◆ YOUR OBJECTIVE
From the data below, copy out every line in which the word "filter" occurs.

◆ RECORDS FOR THE EXERCISE
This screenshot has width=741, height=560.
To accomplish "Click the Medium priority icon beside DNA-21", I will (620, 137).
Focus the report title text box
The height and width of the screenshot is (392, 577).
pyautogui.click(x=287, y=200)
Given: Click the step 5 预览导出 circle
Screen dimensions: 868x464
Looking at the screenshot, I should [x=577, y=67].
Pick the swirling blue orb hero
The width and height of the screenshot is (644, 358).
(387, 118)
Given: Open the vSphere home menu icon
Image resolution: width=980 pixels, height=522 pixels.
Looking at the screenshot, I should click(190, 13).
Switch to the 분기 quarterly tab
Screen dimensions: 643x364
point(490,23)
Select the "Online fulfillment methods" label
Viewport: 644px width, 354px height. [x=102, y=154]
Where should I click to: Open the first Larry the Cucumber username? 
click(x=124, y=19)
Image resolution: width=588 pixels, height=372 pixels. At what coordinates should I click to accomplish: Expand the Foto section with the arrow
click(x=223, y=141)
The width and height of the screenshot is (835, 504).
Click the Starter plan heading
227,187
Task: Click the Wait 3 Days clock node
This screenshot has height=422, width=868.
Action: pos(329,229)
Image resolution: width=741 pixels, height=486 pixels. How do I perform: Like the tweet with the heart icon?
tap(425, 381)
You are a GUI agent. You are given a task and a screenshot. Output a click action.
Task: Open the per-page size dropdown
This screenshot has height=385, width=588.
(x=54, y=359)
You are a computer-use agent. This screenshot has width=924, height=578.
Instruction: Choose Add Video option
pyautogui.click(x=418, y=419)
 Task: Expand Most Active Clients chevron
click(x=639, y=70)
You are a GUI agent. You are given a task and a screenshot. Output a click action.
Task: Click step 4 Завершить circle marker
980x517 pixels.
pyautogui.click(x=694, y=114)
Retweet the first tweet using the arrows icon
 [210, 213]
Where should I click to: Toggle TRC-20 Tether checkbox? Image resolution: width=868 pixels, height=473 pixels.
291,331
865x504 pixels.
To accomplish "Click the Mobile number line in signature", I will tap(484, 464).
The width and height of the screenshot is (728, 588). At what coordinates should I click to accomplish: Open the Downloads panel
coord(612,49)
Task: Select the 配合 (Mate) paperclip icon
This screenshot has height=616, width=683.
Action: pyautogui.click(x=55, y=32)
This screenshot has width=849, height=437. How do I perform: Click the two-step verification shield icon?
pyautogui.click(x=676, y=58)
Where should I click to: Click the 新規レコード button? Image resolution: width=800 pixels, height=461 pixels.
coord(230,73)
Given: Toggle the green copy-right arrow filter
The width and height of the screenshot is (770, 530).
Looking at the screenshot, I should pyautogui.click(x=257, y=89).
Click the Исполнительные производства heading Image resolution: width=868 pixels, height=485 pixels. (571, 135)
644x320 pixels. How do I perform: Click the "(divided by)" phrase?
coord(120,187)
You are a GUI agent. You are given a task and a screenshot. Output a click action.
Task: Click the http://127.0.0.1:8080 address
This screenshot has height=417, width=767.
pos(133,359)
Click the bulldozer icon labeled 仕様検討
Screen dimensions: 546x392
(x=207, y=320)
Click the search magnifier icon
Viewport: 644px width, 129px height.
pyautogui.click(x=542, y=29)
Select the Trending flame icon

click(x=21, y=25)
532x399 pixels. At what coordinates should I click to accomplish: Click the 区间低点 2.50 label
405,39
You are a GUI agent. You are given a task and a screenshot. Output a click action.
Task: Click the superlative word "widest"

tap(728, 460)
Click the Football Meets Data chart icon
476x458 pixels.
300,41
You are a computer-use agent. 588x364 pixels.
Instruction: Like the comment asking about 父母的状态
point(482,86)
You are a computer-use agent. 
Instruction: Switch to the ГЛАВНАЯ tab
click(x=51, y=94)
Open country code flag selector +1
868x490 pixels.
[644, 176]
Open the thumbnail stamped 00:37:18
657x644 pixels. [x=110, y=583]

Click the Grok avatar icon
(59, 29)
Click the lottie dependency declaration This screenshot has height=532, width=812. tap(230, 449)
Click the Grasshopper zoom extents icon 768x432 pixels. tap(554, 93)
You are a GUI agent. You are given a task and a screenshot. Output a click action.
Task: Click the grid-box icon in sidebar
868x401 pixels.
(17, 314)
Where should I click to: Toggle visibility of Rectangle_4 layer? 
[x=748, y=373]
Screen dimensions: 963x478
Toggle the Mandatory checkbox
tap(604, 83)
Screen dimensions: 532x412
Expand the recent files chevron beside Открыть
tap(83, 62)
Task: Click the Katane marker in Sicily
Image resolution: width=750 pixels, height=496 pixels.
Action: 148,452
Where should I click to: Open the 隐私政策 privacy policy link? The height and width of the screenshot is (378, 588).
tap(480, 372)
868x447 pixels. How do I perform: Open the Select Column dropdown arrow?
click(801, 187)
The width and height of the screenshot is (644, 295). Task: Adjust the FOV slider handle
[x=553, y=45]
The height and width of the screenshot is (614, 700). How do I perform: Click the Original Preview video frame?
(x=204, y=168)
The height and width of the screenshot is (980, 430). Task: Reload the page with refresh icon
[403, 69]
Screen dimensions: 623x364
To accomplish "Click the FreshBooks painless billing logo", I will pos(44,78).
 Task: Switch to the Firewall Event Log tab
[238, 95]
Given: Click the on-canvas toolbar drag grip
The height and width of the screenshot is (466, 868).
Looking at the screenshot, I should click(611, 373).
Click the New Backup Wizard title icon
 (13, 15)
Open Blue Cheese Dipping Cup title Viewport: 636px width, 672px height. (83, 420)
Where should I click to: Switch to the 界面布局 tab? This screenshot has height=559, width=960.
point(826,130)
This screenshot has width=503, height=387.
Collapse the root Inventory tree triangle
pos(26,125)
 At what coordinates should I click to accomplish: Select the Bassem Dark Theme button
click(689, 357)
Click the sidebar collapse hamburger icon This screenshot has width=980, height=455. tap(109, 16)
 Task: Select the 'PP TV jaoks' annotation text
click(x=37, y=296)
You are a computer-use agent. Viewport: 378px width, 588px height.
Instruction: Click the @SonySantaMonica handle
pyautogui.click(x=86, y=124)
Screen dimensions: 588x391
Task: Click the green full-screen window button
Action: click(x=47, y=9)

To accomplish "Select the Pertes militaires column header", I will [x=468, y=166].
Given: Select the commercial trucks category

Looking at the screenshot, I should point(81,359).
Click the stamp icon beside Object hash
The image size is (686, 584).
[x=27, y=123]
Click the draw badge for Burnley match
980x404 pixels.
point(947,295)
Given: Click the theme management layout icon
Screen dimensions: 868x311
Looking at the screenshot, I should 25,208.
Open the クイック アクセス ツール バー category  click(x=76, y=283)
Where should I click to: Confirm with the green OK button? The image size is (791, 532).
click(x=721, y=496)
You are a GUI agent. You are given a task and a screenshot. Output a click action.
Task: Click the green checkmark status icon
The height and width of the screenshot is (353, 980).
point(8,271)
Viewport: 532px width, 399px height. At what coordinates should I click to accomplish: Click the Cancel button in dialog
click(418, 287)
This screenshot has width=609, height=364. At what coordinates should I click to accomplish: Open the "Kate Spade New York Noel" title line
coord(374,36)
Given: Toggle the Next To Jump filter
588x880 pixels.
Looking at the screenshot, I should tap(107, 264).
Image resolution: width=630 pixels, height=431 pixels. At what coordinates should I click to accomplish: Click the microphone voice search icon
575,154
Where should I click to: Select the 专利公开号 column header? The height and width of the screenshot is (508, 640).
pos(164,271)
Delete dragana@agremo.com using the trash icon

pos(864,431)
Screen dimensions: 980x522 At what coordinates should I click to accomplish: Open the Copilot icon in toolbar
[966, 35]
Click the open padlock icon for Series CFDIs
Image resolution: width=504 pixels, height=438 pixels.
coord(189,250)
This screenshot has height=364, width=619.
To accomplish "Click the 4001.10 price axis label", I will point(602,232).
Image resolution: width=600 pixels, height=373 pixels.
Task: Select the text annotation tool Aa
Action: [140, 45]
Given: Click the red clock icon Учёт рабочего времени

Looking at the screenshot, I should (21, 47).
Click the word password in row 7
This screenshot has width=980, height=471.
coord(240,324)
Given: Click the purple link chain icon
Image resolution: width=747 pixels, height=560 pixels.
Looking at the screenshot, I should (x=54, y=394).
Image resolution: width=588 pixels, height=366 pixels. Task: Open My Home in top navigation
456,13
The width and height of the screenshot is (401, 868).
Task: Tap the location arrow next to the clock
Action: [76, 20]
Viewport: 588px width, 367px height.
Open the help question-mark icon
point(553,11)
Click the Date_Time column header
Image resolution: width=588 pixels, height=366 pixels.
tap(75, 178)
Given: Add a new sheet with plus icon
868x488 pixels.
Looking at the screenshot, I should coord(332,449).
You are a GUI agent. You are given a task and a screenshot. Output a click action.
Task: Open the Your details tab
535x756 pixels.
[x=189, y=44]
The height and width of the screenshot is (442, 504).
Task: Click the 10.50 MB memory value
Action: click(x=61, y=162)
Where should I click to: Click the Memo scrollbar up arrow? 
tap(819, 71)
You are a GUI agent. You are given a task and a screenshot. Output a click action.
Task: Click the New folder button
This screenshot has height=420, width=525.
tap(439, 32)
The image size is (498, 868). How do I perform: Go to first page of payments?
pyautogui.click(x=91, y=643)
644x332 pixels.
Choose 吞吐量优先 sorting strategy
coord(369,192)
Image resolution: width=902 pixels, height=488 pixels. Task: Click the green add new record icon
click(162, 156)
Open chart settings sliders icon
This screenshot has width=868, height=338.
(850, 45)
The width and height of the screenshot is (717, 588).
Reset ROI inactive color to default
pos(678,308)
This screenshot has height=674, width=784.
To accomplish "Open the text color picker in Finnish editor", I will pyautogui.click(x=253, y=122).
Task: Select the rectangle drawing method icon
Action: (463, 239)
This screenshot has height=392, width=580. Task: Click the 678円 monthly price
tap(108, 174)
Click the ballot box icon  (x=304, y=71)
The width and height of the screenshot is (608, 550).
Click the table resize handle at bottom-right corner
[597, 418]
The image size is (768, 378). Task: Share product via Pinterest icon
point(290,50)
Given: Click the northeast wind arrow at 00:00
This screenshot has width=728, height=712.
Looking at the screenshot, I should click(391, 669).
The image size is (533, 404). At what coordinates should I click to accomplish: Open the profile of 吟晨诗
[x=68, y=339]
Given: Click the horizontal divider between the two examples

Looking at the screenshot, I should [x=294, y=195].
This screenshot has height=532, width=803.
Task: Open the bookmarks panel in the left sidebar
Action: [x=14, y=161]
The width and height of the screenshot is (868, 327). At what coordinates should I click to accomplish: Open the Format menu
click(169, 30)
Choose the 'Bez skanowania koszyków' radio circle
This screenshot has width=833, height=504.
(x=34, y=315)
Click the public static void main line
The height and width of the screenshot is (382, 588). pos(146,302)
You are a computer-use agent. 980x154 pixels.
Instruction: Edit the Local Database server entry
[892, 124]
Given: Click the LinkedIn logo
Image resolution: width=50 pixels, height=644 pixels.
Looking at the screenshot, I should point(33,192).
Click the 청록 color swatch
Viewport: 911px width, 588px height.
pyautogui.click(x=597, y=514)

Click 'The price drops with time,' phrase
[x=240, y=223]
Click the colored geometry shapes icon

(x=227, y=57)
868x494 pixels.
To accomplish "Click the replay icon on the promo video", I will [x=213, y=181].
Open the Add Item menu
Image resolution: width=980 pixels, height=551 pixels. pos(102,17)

◆ REPLY TO THE TASK
Given: Toggle the green copy-right arrow filter
Given: Toggle the Next To Jump filter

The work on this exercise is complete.